Re: Why does one get mismatches?

Piergiorgio Sartor <piergiorgio.sartor@xxxxxxxx> · Fri, 19 Feb 2010 23:37:36 +0100

Hi,

> > Or it is like that because we trust the filesystem?
> 
> It is because we trust the filesystem.

well, I hope the trust is not misplaced... :-)

> md is not in a position to lock the page - there is simply no way it can stop
> the filesystem from changing it.

How can this be?

> The only thing it could do would be to make a copy, then write the copy out.

Even making a copy would not be safe, since during
the copy the data could still change, or not?

> This would incur a performance cost.

It's a matter of deciding what is more important.

> > It seems to me, maybe I'm wrong, not a so safe design.
> 
> I think you are wrong.

Could be, I never heard of situations like this.

> > I assume, it should not be possible to cause this
> > situation, unless there is a crash or a bug in the
> > md layer.
> 
> I'm not sure what situation you are referring to...

It should not be possible to cause that different
mirrors of a RAID-1 end up with different data.

Otherwise, no point to have the mirroring.

> > What if a new filesystem will write a block, changing
> > on the fly, i.e. during RAID-1 writes, and then, later,
> > reading this block again?
> > 
> > It will get, maybe, not the correct data.
> 
> This is correct.  However it would be equally correct if you were talking
> about s normal disk drive rather than a RAID1 pair.

Nono, there is a huge difference.
In a single drive case, the FS is responsible of writing
rubbish to a single block. The result would be that a
block has "strange" data, but *always* the same data.

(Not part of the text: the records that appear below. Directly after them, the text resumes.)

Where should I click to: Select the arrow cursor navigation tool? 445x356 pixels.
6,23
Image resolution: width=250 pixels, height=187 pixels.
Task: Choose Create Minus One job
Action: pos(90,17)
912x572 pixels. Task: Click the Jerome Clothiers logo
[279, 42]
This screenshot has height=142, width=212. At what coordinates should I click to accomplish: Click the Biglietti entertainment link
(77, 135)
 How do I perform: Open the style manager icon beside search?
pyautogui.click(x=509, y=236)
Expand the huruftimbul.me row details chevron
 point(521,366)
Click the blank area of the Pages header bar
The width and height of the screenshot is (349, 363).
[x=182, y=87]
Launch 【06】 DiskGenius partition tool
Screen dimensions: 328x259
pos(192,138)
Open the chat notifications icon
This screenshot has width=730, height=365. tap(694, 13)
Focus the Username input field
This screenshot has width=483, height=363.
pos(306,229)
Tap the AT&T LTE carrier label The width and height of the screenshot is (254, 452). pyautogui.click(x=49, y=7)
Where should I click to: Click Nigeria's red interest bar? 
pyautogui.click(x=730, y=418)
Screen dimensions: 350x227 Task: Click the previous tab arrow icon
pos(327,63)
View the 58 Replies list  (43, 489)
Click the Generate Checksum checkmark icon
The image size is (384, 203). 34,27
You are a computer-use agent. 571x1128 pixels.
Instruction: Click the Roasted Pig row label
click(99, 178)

Here the situation is that the data might be "strange",
but different accesses, to the same block of the RAID-1,
could potentially return different data.

As a byproduct of this effect, the "check" functionality
becomes not so useful anymore.

> If the filesystem changes the page (or allows it to change) while a write is
> pending, then it cannot know what actual data was written.  So it must write
> the block out again before it ever reads it in.
> RAID1 is no different to any other device in this respect.

Is different, as mentioned above.

The FS could, intentionally, change the data during a write,
but later it could expect to have always the same data.

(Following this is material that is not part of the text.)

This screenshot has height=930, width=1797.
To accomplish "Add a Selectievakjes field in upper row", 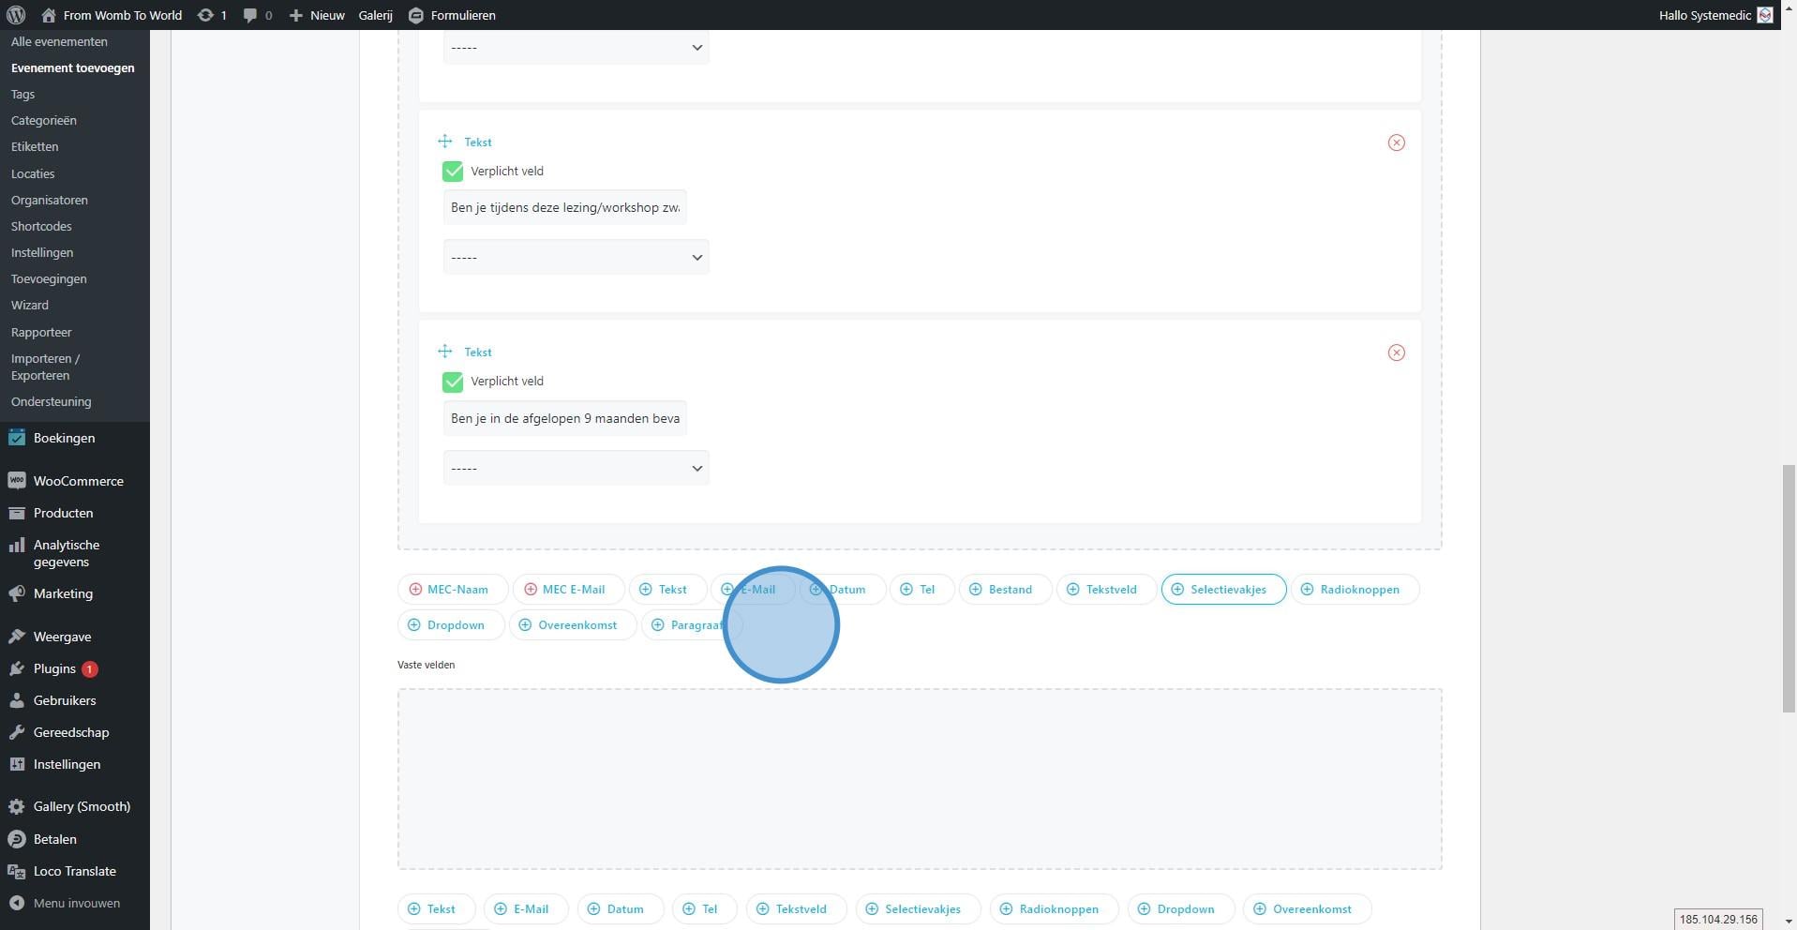I will [x=1223, y=590].
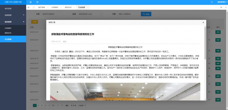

In other words, the FS does not guarantee the "spatial"
consistency of the data (the bytes in a block), but the
"temporal" consistency (successive reads return always
the same data) could be expected. And this happens in
case of a normal HDD. It does not happen in RAID-1.

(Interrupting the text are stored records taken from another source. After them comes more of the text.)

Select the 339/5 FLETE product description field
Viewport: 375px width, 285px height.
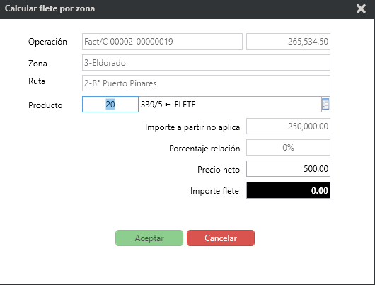[229, 104]
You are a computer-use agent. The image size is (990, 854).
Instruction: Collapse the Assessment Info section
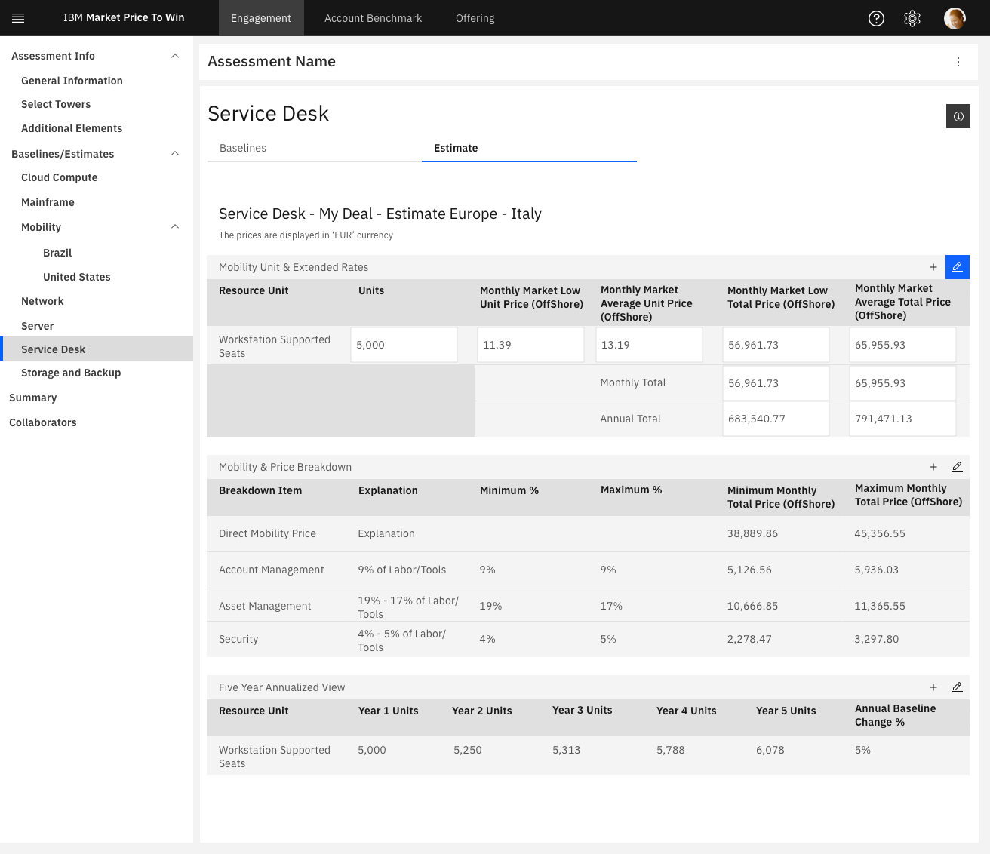point(175,56)
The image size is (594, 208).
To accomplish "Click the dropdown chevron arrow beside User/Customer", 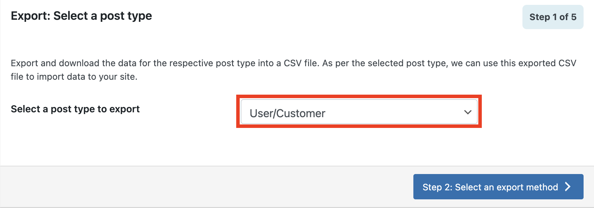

> Possibly, but at what cost?

As I wrote: it is matter to decide what is more important
and useful.

> There are two ways that I can imagine to 'solve' this issue.
> 
> 1/ always copy the page before writing.  This would incur a significant
>   overhead, both in the complexity of pre-allocation memory and in the
>   delay taken to perform the copy.  And it would very rarely be actually
>   needed.

Does really a copy solve the issue? Is the copy done
in atomic way?
The pre-allocation does not seem to me to be a problem,
since it will be done once and for all (at device creation),
and not dynamically.
The copy *might* be an overhead, nevertheless I wonder if it
is really so much of a problem, expecially considering that,
after the copy, the MD layer can optimize the transaction
to the HDDs as much as it likes.

> 2/ Have the filesystem protect the page from changes while it is being
>    written.  This is quite possible for the filesystem to do (while it
>    is impossible for md to do).  There could be some performance

I'm really curious to understand what kind of thinking
is behind a design allowing such a situation...
I mean *system* design, not md design.

>    cost with memory-mapped pages as they would need to be unmapped,
>    but there would be no significant cost for reads, writes, and filesystem
>    metadata operations.
>    Further, any filesystem that wants to make use of the integrity checks
>    that newer drives provide (where the filesystem provides a 'checksum' for
>    the block which gets passed all the way down and written to storage, and
>    returned on a read) will need to do this anyway.  So it is likely the in
>    the near future all significant filesystems will provide all the
>    guarantees md needs or order to simply do nothing different.

That's good to know.

> So my feeling is that md is doing the best thing already.

I do not think this is an md issue, per se, it seems to me,
from the description, this is a overall design issue.

Normally, also for performance reasons, one approach is
to allocate queue(s) of buffers between two modules (like
FS and MD) and each of the modules has always *exclusive*
access to its own buffer(s), i.e. the buffer(s) it holds
in a certain time frame.
Once a module releases the buffer(s) this/these cannot be
anymore touched (read or write) by the module itself.
Once the buffer(s) arrive(s) to the other module, this
can do whatever it wants with it/them, and it is sure
it has exclusive access to it/them.

Normally real-time systems use techniques like this to
guarantee consistency *and* performances.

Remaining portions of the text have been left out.